Gestellte Aufgabe 1: Übersetze diesen Satz aus dem Beitrag über die Kernel-Aktualisierung ins Englische: „Da ich bereits für mandrake lilo installiert hatte habe ich im mandrake die lilo.conf angepasst und gentoo eingetragen.“
Gestellte Aufgabe 2: Fasse im Beitrag über die Kernel-Aktualisierung den Absatz, der mit „Zur erklärung“ beginnt, kürzer zusammen, ohne seine wesentlichen Fakten wegzulassen.
Gestellte Aufgabe 3: Führe den Beitrag über die Kernel-Aktualisierung nach seinem letzten Satz weiter.

Beitrag:
____________

Dann kannst Du Dich an die Aktualisierung Deines Kernels machen.

Ciao,

aleX!

----------

## guije

ich habe wahrscheinlich einfach die aktuelle Source gekickt, mein Fehler.

Werde morgen gleich dran gehen.

Ihr seit Gold wert   :Smile:    .

Danke für eure Unterstützung, werde euch auf dem laufenden halten.

----------

## guije

So Leute,

Es sieht so aus:

Ich habe den Kernel neu konfiguriert 'make && make modules_install' ausgeführt, hat geklappt.

Dann mit cp arch/i386/boot/bzImage /boot/kernel/gentookernel ins /boot Verzeichnis kopiert.

Was jetzt?

Zur erklärung: ich hatte mir mein gentoo aus der Mandrake Umgebung heraus installier mit chroot. Da ich bereits für mandrake lilo installiert hatte habe ich im mandrake die lilo.conf angepasst und gentoo eingetragen.

Ich muß zugeben das ich mich jetz volle kanne verstrickt habe und nicht mehr weiß wie was gemacht wird. Viellicht muß ich mal ne Woche Pause machen  :Sad: .

____________

Bereitgestelltes Material:
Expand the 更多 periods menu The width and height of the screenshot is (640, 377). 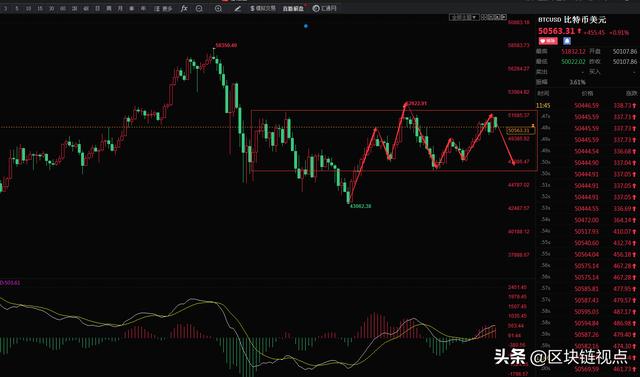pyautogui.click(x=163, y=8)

____________

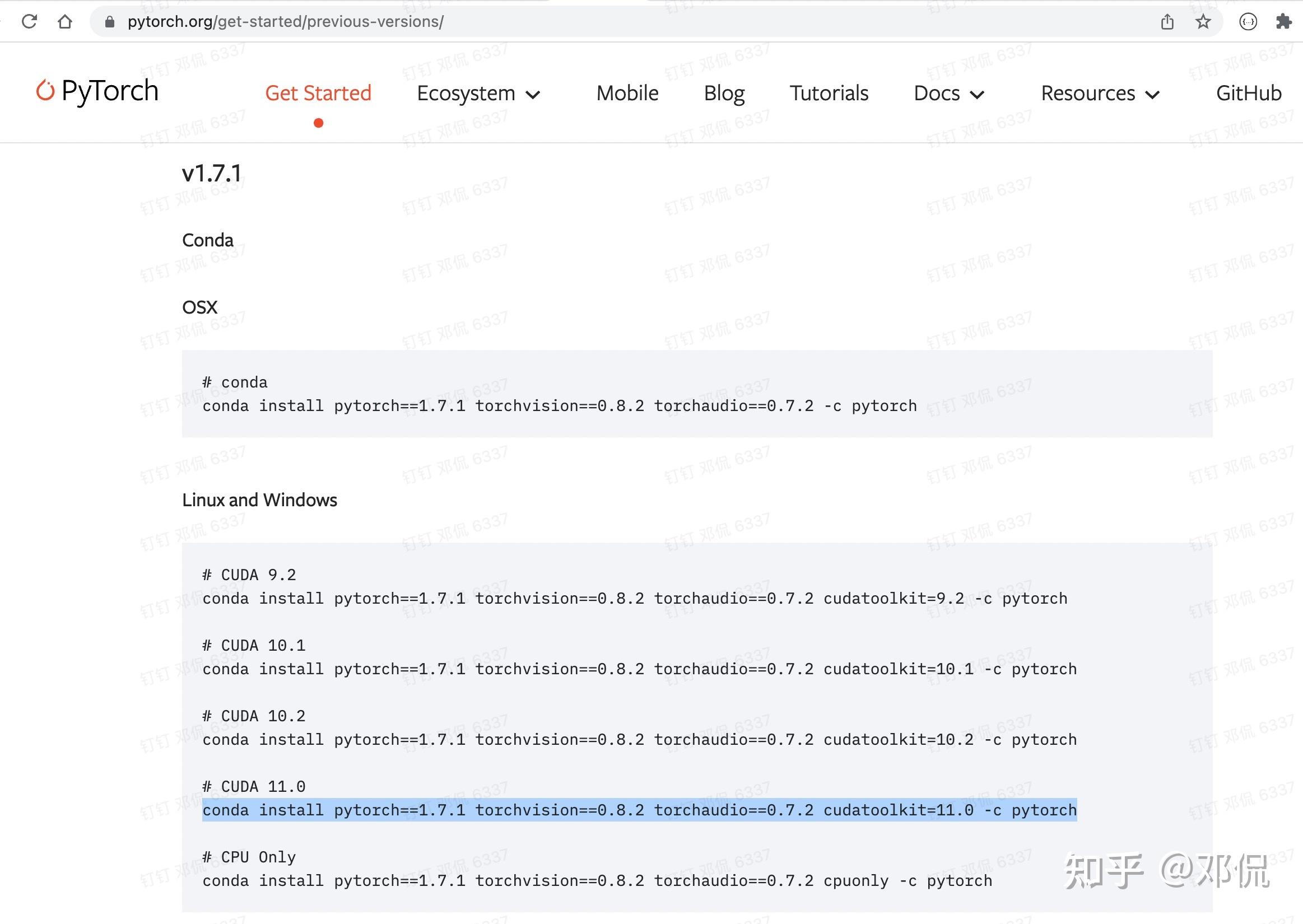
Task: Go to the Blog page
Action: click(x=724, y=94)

____________

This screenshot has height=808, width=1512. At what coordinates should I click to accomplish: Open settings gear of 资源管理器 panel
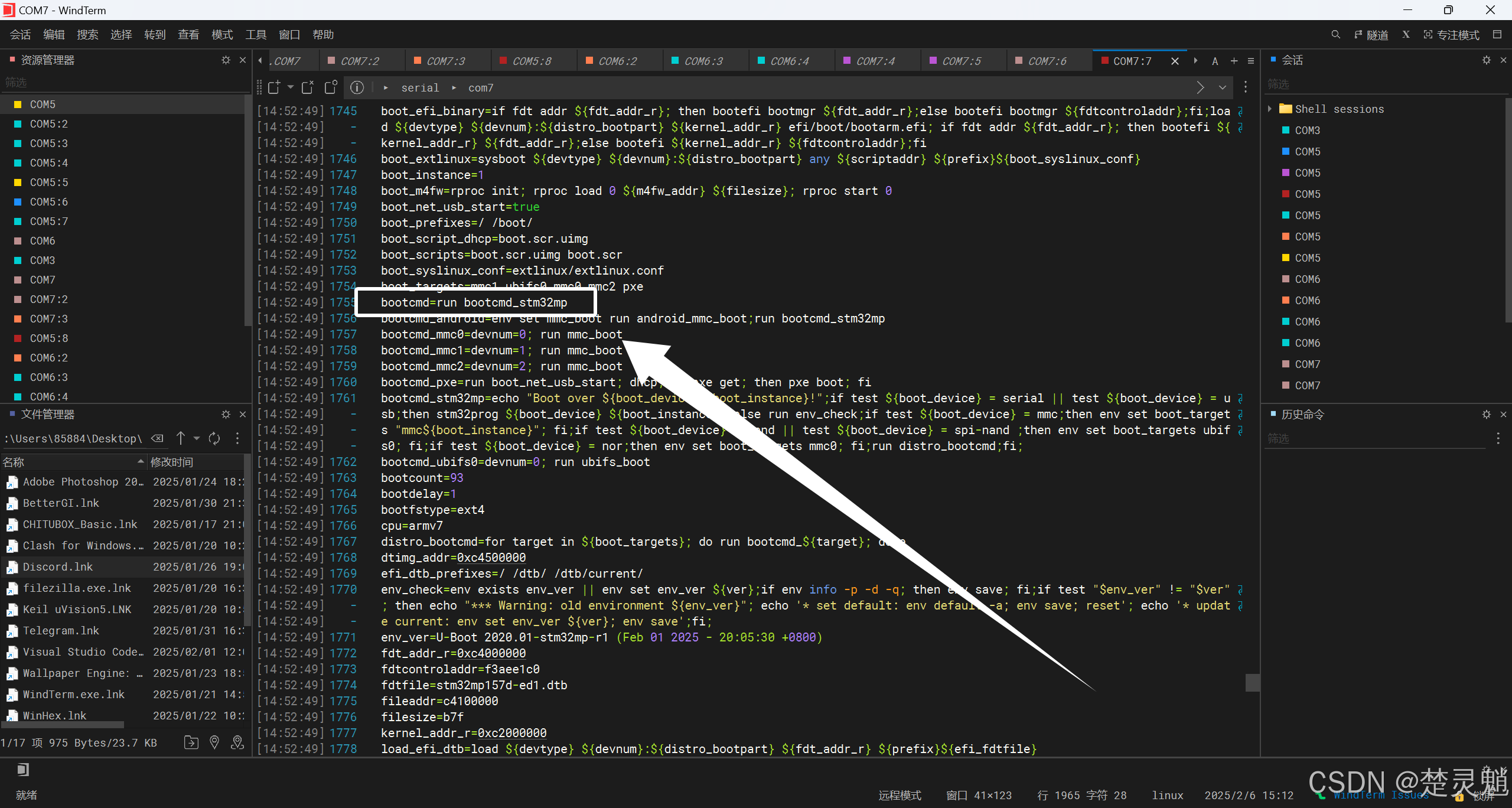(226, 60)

____________

Erwartete Antwort 1: Since I had already installed LILO for Mandrake, I adjusted the lilo.conf in Mandrake and added Gentoo to it.

Erwartete Antwort 2: Gentoo wurde per chroot aus der Mandrake-Umgebung installiert. Weil lilo schon für Mandrake eingerichtet war, wurde Gentoo in Mandrake in die lilo.conf eingetragen.

Erwartete Antwort 3:
Auf jeden Fall bekomme ich beim gentoo booten schon einen FATAL-Error weil die source kernel 2.6.17-gentoo-r7 nicht findet.

Ach mist Mensch, und ich hab gentoo doch so lieb

Vielleicht könnt ihr meine hochgradige Verwirrung ja wieder auseinnader klabüstern.

Danke vorab.

----------

## Louisdor

 *guije wrote:*   

> Ich habe den Kernel neu konfiguriert 'make && make modules_install' ausgeführt, hat geklappt.
> 
> Dann mit cp arch/i386/boot/bzImage /boot/kernel/gentookernel ins /boot Verzeichnis kopiert.

 Du nennst den zu bootenden Gentookernel: /boot/kernel/gentookernel?

 *guije wrote:*   

> Zur erklärung: ich hatte mir mein gentoo aus der Mandrake Umgebung heraus installier mit chroot. Da ich bereits für mandrake lilo installiert hatte habe ich im mandrake die lilo.conf angepasst und gentoo eingetragen.

 

 *guije wrote:*   

> Auf jeden Fall bekomme ich beim gentoo booten schon einen FATAL-Error weil die source kernel 2.6.17-gentoo-r7 nicht findet.
> 
> 

 Es sieht so aus, als hättest Du in der lilo.conf den Kernel, den Du für Gentoo booten willst, anders eingetragen, als Du ihn genannt hast!?

Siehe oben!

Gesucht wird beim Booten: 2.6.17-gentoo-r7, heissen tut er aber gentookernel, wenn ich das richtig sehe.

Das musst Du in der lilo.conf schon korrekt eintragen. Da ich grub verwende kann ich mehr nicht dazu sagen.

Probier es mal noch mit: 10. Konfiguration des Bootloaders

Ciao

aleX!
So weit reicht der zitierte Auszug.